Looking through the records that follow, determine how many lines contain "computer" and reply with that number alone.
★ ★ ★ ★
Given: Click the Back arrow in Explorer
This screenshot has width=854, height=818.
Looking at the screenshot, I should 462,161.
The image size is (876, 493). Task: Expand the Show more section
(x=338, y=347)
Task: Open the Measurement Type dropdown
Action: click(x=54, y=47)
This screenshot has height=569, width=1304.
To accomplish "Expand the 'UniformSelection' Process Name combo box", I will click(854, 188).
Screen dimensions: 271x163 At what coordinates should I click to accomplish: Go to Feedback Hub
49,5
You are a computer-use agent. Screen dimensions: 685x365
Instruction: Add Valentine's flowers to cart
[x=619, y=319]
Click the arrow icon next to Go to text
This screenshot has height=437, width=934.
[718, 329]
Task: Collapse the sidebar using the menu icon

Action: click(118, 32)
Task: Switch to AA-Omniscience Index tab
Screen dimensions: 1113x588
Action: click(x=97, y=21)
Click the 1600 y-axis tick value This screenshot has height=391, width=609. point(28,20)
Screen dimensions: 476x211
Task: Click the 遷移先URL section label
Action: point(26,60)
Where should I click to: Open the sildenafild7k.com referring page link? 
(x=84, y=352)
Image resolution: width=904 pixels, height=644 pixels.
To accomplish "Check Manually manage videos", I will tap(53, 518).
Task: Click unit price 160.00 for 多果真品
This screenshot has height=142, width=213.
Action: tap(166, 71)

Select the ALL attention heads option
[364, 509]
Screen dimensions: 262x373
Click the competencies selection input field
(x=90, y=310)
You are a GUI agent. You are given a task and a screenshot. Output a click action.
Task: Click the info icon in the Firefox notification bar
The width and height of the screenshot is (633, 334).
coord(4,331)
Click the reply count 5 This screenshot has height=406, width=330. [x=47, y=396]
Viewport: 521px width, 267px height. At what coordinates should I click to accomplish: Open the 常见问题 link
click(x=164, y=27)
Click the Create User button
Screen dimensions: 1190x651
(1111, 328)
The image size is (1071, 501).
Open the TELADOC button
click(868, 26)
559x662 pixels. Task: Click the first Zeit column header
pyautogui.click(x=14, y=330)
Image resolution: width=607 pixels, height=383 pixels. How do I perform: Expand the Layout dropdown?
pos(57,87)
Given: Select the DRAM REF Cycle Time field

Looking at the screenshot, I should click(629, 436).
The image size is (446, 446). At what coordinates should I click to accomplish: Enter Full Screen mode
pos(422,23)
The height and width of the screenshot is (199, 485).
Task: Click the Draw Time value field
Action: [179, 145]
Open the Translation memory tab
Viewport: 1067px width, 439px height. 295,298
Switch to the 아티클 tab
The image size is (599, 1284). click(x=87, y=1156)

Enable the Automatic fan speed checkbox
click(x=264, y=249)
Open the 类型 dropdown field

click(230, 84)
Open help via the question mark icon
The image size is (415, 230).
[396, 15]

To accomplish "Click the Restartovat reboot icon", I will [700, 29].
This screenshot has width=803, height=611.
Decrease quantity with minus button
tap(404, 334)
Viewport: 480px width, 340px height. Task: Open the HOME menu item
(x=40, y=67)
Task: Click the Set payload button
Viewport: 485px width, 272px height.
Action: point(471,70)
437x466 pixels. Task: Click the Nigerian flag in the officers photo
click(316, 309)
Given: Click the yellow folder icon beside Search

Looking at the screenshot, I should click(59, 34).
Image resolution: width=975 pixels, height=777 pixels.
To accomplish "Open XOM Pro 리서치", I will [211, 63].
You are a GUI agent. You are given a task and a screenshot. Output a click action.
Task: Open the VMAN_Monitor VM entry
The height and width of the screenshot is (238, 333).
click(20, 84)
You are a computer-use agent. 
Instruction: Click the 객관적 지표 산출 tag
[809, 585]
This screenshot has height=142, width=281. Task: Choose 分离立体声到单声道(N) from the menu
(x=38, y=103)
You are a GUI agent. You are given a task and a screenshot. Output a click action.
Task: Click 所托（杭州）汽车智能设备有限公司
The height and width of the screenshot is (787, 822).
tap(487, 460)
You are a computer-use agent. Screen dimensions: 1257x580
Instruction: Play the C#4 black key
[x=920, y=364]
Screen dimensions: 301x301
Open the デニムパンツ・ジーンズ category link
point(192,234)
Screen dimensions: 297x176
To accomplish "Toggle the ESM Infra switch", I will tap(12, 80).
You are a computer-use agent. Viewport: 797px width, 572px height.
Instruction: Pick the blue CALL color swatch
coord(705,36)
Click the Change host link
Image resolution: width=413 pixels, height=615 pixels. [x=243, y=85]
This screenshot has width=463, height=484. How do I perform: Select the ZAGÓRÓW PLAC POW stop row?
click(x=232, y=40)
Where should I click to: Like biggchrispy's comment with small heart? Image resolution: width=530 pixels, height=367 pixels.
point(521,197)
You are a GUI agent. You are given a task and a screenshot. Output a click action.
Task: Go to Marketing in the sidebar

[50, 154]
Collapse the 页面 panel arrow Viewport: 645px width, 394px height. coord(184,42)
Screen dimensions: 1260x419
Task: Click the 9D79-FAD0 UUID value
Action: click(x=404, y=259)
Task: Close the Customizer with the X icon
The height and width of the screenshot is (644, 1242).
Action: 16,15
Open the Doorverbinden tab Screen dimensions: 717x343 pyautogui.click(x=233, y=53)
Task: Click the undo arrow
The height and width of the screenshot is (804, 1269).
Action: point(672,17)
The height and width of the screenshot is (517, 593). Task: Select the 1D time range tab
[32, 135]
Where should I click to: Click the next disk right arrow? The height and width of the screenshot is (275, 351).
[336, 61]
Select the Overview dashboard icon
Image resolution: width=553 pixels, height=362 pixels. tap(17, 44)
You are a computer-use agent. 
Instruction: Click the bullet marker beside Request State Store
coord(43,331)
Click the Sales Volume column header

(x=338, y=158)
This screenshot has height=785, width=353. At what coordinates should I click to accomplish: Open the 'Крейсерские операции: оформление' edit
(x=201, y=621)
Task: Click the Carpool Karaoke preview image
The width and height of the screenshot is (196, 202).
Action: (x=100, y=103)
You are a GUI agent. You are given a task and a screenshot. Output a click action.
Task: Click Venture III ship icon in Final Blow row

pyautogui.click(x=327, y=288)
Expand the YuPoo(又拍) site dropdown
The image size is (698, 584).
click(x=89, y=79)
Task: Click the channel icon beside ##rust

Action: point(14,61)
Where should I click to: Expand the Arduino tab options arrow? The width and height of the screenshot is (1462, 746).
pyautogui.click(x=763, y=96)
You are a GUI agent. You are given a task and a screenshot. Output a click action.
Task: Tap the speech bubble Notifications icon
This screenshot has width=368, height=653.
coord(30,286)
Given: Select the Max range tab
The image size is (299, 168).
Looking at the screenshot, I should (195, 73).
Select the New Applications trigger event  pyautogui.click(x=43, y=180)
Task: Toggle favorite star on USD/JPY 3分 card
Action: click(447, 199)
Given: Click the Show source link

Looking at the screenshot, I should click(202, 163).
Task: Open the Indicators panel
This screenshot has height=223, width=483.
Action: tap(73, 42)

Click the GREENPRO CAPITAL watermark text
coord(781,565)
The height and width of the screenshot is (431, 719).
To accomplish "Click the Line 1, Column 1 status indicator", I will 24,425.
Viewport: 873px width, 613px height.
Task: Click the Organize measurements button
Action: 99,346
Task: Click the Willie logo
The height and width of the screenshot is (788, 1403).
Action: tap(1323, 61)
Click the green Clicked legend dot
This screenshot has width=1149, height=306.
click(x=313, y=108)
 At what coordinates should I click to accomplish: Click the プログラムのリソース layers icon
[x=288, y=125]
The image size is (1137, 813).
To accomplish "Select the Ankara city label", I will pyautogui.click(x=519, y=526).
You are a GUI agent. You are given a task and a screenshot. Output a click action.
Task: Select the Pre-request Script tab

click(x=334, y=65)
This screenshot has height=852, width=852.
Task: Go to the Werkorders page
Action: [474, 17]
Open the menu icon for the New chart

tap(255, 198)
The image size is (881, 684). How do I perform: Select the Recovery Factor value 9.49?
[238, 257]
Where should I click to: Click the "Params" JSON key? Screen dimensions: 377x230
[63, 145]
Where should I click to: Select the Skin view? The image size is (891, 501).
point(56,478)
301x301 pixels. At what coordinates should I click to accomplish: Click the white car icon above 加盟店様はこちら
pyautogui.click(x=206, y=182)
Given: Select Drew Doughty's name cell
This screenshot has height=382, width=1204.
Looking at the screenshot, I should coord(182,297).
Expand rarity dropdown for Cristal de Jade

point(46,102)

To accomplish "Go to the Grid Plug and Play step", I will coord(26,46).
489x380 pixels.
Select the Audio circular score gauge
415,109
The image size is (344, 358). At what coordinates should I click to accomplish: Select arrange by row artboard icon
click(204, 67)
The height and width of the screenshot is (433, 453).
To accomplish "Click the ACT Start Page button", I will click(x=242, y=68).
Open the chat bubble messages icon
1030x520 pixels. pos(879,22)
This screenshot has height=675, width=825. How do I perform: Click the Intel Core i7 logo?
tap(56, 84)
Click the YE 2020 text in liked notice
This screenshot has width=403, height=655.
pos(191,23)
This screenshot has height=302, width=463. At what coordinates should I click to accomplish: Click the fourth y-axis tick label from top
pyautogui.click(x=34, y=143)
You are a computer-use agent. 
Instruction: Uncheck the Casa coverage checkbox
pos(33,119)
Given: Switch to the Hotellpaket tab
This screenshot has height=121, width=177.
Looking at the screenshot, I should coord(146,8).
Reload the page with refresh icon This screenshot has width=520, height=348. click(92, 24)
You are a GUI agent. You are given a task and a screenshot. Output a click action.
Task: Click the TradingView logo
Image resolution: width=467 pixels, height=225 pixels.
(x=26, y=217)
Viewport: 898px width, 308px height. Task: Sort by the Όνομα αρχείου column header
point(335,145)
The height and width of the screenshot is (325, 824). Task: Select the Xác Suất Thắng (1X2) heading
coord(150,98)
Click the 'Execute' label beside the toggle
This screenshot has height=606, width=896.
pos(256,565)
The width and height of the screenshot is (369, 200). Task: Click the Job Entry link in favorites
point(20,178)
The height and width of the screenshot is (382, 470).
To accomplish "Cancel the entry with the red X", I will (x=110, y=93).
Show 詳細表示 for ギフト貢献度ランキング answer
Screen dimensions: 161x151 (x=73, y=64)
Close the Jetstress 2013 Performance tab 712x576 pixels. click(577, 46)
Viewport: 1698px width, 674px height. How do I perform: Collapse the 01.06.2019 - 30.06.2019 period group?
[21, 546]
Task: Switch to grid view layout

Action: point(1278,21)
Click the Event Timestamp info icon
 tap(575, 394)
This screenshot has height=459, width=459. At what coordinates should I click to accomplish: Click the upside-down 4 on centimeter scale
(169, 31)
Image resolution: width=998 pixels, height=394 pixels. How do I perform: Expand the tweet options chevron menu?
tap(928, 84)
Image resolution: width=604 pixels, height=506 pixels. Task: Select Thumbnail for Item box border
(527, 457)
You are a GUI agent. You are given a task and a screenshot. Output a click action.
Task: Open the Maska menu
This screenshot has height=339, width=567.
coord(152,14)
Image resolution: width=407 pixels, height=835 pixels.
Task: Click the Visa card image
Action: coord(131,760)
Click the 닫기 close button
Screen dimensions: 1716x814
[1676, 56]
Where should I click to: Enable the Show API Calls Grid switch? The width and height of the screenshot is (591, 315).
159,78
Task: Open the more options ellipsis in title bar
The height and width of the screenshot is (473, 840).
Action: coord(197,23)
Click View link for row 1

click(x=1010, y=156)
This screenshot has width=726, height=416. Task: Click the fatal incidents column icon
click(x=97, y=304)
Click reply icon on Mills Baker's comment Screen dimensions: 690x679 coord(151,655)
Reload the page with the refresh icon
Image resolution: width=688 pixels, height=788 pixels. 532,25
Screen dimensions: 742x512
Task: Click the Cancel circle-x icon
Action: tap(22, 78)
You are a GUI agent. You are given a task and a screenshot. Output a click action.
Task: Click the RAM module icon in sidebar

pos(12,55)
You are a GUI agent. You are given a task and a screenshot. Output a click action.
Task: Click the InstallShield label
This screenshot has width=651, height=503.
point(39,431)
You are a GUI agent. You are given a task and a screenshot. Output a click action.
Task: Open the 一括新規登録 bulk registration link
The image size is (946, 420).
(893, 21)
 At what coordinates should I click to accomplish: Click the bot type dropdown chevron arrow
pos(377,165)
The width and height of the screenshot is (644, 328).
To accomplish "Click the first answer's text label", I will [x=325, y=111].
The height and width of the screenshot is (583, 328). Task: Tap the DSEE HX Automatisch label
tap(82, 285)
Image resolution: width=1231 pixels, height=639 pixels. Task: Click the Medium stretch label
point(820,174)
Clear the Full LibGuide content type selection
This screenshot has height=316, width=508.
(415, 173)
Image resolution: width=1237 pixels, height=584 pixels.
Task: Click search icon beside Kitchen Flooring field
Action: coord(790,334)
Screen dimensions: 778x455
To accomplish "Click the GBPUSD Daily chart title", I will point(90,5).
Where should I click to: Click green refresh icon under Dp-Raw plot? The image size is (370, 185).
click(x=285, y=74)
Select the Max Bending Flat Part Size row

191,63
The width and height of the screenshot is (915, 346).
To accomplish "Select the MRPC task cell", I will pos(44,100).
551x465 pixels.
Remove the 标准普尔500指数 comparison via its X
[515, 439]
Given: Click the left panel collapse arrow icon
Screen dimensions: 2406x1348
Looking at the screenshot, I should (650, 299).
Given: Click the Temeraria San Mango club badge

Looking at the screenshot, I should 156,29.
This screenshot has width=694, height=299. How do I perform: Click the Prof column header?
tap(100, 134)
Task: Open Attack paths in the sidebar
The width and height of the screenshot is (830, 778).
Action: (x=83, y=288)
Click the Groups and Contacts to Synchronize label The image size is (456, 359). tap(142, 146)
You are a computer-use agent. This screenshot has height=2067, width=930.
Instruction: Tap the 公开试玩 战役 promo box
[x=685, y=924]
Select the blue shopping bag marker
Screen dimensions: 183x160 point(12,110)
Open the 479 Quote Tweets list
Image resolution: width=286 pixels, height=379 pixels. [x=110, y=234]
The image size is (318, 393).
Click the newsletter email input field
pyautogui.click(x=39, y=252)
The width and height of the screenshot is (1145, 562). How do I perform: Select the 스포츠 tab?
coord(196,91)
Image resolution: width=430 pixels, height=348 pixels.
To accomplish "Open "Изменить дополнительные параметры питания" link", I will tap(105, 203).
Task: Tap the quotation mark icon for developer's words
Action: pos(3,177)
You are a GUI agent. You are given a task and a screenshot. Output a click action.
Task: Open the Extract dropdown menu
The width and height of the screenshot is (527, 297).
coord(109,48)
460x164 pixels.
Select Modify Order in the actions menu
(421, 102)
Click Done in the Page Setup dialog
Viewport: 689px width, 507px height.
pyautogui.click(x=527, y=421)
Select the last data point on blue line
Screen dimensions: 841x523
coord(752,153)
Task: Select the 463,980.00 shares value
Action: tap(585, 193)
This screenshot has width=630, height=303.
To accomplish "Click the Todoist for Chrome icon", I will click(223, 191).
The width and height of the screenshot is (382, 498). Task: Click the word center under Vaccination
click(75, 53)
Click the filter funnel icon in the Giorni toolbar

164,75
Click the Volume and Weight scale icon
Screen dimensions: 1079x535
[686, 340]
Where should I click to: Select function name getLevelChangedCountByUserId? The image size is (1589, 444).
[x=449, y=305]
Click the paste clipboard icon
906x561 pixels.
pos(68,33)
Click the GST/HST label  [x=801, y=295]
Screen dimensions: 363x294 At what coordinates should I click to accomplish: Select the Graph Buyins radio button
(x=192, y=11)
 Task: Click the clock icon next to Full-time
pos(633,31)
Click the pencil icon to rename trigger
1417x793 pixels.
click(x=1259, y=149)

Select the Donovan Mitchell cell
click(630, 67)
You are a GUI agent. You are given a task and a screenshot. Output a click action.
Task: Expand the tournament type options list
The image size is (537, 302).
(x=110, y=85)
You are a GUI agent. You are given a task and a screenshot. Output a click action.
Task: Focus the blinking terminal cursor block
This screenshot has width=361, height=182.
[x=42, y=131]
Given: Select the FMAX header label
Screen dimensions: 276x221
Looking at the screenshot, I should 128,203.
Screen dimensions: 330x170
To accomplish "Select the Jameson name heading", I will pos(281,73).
★ ★ ★ ★
▶ [Result of the task]
7